We estimate the Sharpe of the hedged portfolio to be \(0.452268 \mbox{yr}^{-1/2}\). It is worth pointing out the subadditivity of SNR here. If you have two uncorrelated assets, the Signal-Noise ratio the optimal portfolio on the assets is the root square sum of the SNRs of the assets. Generalizing to \(k\) independent assets, the optimal SNR is the length of the vector whose elements are the SNRs of the assets. In this case we observe

which was the Sharpe of the unhedged timing portfolio. The gains beyond buy-and-hold seem modest indeed; one would require very patient investors to prove out this strategy in real trading.

`SharpeR`

does not compute the portfolio weights.
So here I use `MarkowitzR`

to compute and
display the weights of the unhedged Markowitz portfolio
and the Markowitz portfolio hedged against buy-and-hold.
The first should have weights proportional to the
quasi Markowitz weights shown above.

```
library(MarkowitzR)
bare <- mp_vcov(Y)
kable(bare$W,caption='unhedged portfolio')
```

Intercept | |
---|---|

y_bull_hivol | 0.043938 |

y_bear_hivol | 0.012850 |

y_bull_lovol | 0.084632 |

y_bear_lovol | 0.041337 |

```
vsbh <- mp_vcov(Y,Gmat=matrix(rep(1,4),nrow=1))
kable(vsbh$W,caption='hedged portfolio')
```

Intercept | |
---|---|

y_bull_hivol | 0.012287 |

y_bear_hivol | -0.018801 |

y_bull_lovol | 0.052981 |

y_bear_lovol | 0.009686 |

The hedged portfolio has negative or near-zero weights in bear markets, and generally smaller holdings in high volatility environments, as expected.
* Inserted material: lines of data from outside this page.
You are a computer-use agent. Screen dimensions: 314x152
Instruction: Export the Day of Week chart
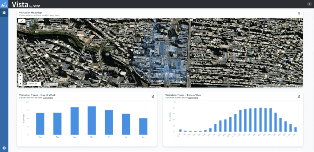tap(153, 96)
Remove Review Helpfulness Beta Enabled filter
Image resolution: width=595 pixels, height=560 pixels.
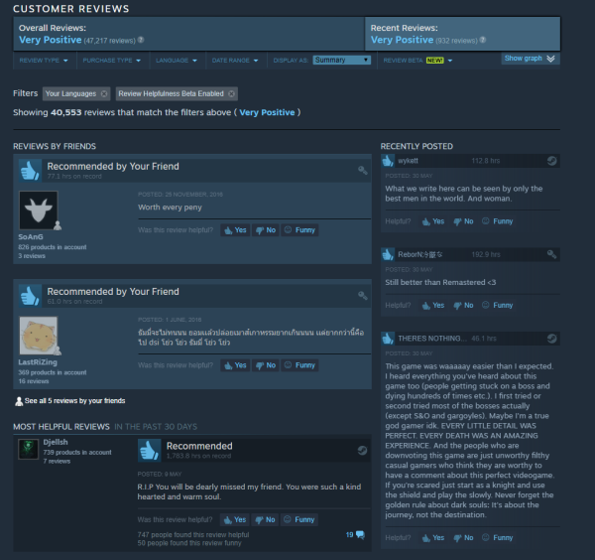(231, 94)
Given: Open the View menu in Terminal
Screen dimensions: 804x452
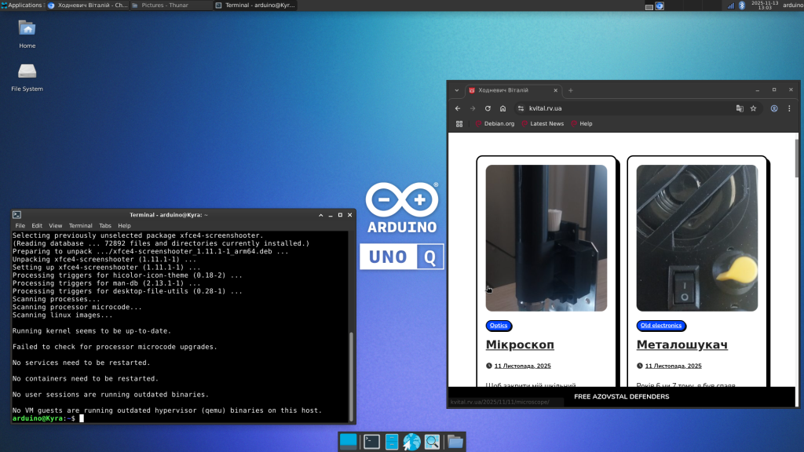Looking at the screenshot, I should (56, 225).
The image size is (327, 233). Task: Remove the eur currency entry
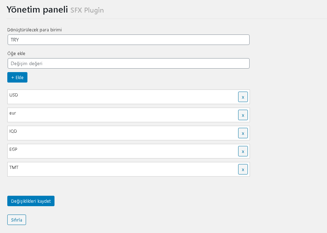point(243,115)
Note that we have achieved zero correlation to buy-and-hold without apparently having zero mean weights. In reality our portfolio weights have zero volatility-weighted mean.
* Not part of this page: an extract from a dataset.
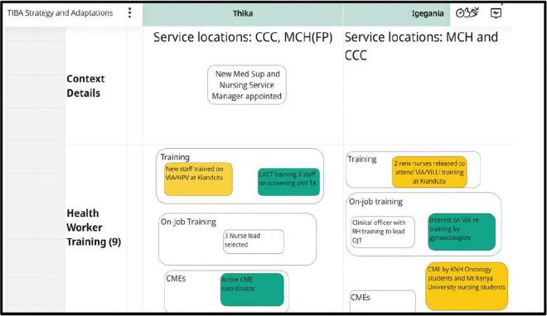Open the activity chat bubble icon
547x316 pixels.
(x=496, y=13)
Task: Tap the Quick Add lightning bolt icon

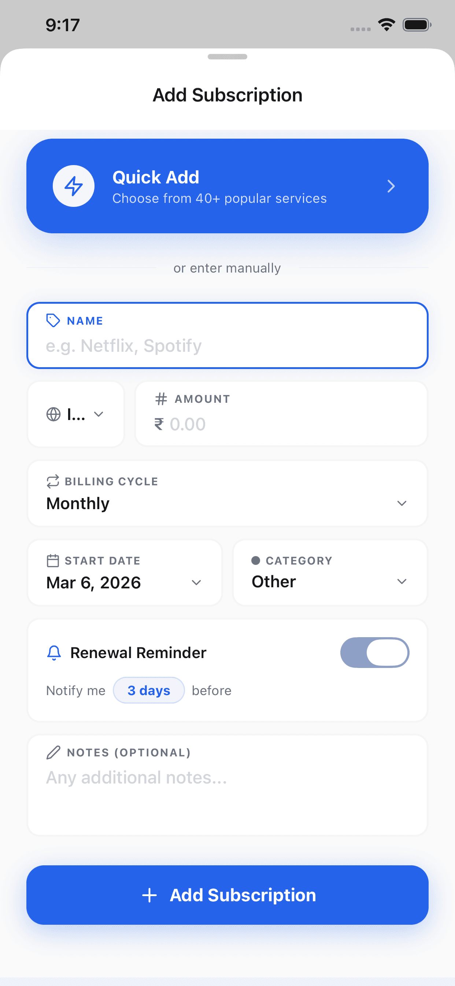Action: 73,186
All of this analysis was via the "flattening trick". I realize I do not have good tools in place to perform the spanning test in the conditional Markowitz formulation. Of course, R has tools for the ANOVA test, but they will not report the effect size in units like the Sharpe, so it is hard to interpret economic significance. However, I can easily compute the conditional Markowitz portfolio weights, which I tabulate below. Note that the assumption of equal volatility makes the portfolio weights proportional to the estimated mean returns

```
# conditional markowitz.
featfit <- mp_vcov(X=as.matrix(df$Mkt),
feat=df %>%
dummy_columns(select_columns='feature') %>%
select(matches('^feature_(bull|bear)_(hi|lo)vol$')) %>%
as.matrix(),
fit.intercept=FALSE)
kable(t(featfit$W),caption='conditional Markowitz unhedged portfolio')
```

as.matrix(df$Mkt)1 | |
---|---|

feature_bull_lovol | 0.035191 |

feature_bull_hivol | 0.038995 |

feature_bear_hivol | 0.027016 |

feature_bear_lovol | 0.023821 |

### Caveats

I feel it is worthwhile to point out this is a toy analysis:
the data go back to the late 1920's, which was a far different trading environment;
we ignore any trading frictions and assume you can freely short or lever the Market;
the feature is highly autocorrelated so investors are unlikely to see the long-term
benefit of this timing portfolio, *etc.*
In any case, don't take investing advice from a blogpost.

## Further work

There is a non-parametric analogue of the flattening trick used here that applies to the case of market timing with a single continous feature, which I hope to present in a future blog post.